Figure 1 shows the overview of our two-step methodology. We start with the high-level C code describing our application and the instructions available on the base core. In the first step, we combine multiple-input single-output (MISO) dataflow extraction with symbolic algebraic mapping to define the new instruction set. Note that the base instruction set of extensible ASIPs can generally execute control segments of the application efficiently. Thus, we focus on dataflow sections of the code and add new combinational functional units to the base ASIP to accelerate critical basic blocks of the code.



Figure 1. Our Methodology

Once the instruction set is selected, decomposition algorithms empowered by symbolic algebra are used in the second step to automatically map the basic blocks to the new instruction set.
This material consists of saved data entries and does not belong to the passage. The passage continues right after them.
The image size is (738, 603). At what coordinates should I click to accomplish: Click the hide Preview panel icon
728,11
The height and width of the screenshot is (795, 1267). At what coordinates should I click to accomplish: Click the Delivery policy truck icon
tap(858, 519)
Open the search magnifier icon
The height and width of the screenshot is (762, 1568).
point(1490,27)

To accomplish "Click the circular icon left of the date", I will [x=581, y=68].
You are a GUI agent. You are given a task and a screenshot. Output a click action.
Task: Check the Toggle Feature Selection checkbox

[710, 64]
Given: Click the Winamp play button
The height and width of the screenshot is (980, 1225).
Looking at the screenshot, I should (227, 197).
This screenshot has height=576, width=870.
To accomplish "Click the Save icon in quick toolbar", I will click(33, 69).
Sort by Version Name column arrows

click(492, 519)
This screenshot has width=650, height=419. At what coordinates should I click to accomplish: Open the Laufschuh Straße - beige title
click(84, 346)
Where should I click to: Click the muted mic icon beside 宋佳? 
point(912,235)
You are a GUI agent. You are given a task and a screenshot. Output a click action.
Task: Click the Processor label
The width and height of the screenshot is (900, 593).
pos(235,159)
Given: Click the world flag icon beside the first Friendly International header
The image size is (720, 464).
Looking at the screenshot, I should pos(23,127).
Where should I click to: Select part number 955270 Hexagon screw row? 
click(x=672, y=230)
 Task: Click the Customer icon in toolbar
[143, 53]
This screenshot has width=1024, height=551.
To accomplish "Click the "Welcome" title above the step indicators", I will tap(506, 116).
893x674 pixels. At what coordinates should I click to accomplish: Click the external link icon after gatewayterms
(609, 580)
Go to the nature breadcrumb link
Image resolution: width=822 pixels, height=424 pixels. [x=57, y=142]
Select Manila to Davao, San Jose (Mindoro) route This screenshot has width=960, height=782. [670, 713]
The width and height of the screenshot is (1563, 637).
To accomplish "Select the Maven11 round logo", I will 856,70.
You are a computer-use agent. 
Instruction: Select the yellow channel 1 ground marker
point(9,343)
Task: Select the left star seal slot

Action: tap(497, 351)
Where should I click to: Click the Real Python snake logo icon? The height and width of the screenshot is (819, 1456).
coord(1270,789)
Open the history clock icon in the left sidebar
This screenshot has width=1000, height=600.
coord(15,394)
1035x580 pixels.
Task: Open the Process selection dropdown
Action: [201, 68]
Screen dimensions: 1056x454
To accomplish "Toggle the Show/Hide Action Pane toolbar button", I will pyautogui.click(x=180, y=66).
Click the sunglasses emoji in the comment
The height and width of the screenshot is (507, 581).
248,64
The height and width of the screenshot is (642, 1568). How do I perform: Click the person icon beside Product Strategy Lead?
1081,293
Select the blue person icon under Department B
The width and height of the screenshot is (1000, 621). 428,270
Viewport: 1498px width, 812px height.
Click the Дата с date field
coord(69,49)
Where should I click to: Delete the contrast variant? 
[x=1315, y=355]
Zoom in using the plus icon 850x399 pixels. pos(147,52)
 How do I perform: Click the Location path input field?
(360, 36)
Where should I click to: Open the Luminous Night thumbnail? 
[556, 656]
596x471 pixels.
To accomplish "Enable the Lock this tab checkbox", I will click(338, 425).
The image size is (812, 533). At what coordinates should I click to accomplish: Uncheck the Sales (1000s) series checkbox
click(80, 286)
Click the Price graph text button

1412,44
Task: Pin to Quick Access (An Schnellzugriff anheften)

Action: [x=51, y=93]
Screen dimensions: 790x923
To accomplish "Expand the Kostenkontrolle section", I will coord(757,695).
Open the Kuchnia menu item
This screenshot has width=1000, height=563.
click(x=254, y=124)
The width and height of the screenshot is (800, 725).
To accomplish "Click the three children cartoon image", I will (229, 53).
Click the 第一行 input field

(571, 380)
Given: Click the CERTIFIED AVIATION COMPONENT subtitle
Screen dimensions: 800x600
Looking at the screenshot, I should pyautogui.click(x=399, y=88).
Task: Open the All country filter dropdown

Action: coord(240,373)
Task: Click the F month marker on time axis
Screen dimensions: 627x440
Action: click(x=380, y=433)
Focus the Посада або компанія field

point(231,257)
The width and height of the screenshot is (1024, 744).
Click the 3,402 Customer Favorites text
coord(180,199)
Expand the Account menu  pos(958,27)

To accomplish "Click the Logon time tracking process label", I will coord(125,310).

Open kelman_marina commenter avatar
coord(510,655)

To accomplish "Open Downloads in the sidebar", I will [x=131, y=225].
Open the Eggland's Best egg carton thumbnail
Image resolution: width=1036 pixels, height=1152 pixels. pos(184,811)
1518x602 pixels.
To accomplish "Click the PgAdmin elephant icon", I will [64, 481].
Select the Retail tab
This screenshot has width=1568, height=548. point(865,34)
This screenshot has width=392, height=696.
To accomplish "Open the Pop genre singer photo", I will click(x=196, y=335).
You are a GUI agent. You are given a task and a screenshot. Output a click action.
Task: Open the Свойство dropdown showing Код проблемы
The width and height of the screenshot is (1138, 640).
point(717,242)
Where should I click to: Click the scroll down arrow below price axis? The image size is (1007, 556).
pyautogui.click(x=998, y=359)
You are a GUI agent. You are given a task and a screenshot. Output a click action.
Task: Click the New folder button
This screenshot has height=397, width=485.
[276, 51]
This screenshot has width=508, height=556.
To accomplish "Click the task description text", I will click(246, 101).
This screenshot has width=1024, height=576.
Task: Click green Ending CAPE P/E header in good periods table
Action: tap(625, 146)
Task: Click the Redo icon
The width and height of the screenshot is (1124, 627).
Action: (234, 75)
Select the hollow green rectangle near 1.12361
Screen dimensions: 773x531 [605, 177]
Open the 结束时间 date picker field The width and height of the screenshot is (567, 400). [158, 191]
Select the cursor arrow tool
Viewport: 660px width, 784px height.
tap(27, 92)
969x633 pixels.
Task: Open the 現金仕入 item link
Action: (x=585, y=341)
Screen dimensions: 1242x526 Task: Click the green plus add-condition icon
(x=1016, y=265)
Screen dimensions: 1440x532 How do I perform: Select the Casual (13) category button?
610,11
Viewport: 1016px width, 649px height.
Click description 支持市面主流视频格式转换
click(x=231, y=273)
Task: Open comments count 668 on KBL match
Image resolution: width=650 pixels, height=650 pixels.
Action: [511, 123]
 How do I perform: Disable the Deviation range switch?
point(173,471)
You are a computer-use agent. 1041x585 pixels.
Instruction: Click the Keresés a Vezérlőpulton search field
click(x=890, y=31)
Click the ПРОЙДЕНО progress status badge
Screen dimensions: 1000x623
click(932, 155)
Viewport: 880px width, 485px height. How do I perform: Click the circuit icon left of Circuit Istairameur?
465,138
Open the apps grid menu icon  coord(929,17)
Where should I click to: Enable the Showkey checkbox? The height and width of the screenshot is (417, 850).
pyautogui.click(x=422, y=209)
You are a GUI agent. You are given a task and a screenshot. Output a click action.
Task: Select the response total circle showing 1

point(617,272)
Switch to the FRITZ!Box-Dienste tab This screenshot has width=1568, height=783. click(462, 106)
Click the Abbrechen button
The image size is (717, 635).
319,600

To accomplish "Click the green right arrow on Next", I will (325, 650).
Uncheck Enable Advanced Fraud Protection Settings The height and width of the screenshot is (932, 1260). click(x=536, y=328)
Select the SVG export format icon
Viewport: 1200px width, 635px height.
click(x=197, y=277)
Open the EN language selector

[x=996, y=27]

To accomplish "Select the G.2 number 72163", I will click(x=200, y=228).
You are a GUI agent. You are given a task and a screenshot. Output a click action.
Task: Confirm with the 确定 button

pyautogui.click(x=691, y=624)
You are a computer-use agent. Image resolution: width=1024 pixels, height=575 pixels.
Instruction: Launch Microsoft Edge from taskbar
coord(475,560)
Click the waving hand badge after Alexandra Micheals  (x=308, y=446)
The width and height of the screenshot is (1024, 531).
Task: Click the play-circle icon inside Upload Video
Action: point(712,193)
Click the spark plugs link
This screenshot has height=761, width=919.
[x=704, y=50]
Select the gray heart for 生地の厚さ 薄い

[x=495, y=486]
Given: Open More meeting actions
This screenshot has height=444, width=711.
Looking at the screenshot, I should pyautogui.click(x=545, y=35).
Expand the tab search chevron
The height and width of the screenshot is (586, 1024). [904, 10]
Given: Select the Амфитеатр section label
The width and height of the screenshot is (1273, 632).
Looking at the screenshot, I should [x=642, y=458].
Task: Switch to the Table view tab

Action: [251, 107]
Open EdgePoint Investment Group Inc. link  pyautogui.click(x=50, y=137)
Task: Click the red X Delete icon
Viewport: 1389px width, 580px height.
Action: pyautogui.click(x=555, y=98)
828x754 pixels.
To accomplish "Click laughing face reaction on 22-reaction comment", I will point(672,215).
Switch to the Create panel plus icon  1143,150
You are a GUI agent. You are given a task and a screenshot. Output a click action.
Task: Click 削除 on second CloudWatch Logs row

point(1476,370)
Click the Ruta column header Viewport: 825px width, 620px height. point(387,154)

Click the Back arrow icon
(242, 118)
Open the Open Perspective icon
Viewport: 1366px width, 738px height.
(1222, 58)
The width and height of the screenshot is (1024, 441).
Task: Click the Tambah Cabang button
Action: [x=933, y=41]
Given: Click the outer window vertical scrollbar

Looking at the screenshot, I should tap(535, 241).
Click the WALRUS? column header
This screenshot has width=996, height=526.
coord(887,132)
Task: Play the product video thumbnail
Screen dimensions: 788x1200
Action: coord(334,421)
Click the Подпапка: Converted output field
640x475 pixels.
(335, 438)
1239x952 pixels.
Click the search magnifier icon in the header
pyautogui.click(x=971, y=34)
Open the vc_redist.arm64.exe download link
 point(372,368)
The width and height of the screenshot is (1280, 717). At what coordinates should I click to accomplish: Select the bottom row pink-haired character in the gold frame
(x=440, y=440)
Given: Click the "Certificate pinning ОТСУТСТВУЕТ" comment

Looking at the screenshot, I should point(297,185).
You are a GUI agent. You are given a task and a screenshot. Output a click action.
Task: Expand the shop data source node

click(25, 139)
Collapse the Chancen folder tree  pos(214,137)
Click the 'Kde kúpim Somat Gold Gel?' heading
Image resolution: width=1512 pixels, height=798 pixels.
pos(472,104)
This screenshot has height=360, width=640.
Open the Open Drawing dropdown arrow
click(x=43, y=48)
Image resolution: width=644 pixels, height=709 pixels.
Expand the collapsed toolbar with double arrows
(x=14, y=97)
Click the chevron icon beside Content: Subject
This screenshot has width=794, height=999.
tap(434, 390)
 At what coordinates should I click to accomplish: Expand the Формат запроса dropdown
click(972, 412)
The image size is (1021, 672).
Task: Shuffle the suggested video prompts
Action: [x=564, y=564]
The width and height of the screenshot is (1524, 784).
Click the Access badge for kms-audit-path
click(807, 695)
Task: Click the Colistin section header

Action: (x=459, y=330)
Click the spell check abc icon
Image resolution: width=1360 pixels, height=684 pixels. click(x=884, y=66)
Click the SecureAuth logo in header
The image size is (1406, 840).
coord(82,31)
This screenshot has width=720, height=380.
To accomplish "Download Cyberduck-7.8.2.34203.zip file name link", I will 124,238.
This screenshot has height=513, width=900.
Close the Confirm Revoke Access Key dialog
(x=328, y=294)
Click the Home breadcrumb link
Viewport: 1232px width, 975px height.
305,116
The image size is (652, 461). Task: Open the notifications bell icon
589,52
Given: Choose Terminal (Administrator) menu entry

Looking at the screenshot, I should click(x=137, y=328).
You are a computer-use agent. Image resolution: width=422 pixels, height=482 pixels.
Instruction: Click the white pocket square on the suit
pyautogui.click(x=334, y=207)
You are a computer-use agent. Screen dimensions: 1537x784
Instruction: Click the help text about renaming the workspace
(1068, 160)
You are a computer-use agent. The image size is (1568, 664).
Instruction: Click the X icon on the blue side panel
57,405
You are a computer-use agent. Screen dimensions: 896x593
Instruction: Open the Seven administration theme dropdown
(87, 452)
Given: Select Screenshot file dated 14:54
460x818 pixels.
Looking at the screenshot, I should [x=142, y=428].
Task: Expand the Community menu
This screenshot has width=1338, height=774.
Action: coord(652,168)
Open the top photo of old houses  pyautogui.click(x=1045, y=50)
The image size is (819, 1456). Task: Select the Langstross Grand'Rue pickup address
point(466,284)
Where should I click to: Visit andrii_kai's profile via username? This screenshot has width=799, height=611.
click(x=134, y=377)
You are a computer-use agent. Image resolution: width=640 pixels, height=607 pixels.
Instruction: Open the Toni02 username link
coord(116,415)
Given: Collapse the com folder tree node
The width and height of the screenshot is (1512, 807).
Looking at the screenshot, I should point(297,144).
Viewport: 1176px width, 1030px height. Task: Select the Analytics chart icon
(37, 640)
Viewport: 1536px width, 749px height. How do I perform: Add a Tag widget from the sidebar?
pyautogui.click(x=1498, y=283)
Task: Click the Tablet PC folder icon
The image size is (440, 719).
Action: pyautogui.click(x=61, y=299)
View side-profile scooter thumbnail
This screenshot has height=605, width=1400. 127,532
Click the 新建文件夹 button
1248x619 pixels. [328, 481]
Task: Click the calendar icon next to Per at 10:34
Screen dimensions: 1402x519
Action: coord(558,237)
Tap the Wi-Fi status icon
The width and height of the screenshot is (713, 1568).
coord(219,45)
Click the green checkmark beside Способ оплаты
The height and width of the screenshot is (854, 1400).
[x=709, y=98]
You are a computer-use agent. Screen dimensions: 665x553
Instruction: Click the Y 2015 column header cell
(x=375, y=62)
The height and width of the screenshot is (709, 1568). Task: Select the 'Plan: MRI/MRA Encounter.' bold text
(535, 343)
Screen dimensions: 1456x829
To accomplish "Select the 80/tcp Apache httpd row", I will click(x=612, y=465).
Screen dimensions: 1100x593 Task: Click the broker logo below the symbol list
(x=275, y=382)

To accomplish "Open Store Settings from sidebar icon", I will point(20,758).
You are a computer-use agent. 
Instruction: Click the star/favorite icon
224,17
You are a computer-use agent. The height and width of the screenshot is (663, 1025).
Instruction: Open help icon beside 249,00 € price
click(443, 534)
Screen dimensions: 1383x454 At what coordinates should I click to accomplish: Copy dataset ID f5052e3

Each basic block is modeled by its polynomial representation. These polynomials are decomposed into a sequence of instructions available on the new customized ASIP by polynomial manipulation techniques.

Our key contribution is in the use of symbolic algebra combined with dataflow extraction technique to automate instruction set selection and use of the new instruction set for basic block optimization. Note that our methodology is compliant with other software optimization and processor customization techniques. Additional benefits are gained for example by customization of the register file and cache units or by compiler optimizations such as dead code elimination and constant propagation. The next sections describe steps of our methodology in detail.



### 3.1 Automatic instruction selection

In this section, we will explain the details of the automatic instruction selection step that corresponds to the first shaded box in Figure 1. As mentioned earlier, the base instruction set of an extensible ASIP is usually sufficient for control flow. Therefore, our focus is on adding new instructions that effectively execute critical dataflow sections of the code. Figure 2 shows the different steps necessary for automatic instruction set selection. We start by extracting multiple-input single-output (MISO) dataflow segments from the high-level C code description of our application. The set of extracted MISOs represent the potential new instructions.



Figure 2.

Automatic



#### **Instruction Selection**

Using symbolic algebraic algorithms, the original software application is optimized and mapped to the union of the base instruction set and the potential new instruction set. The potential new instructions are synthesized in order to extract their cost and execution time. The next step is to profile the optimized software code. The output of the profiler indicates the frequency that each potential new instruction can be used in the application. Note that the symbolic decomposition step automatically identifies all possible sections of the code that can be mapped to extracted MISOs without manual intervention or the need to restructure the original program. Using the frequency of each instructions to be added to the base ASIP. In the next section, we will describe the MISO extraction and symbolic decomposition steps in more detail.

#### 3.1.1 MISO extraction

The multiple-input single-output (MISO) dataflow extractor tool described in this paper implements two different algorithms. Both algorithms extract single output subgraphs from the basic blocks of the embedded application that correspond to potential new instructions. The analysis starts with the directed acyclic graph (DAG) representation of the basic blocks of the given application. Nodes of the DAG are assembler-like instructions and edges represent data dependency among instructions.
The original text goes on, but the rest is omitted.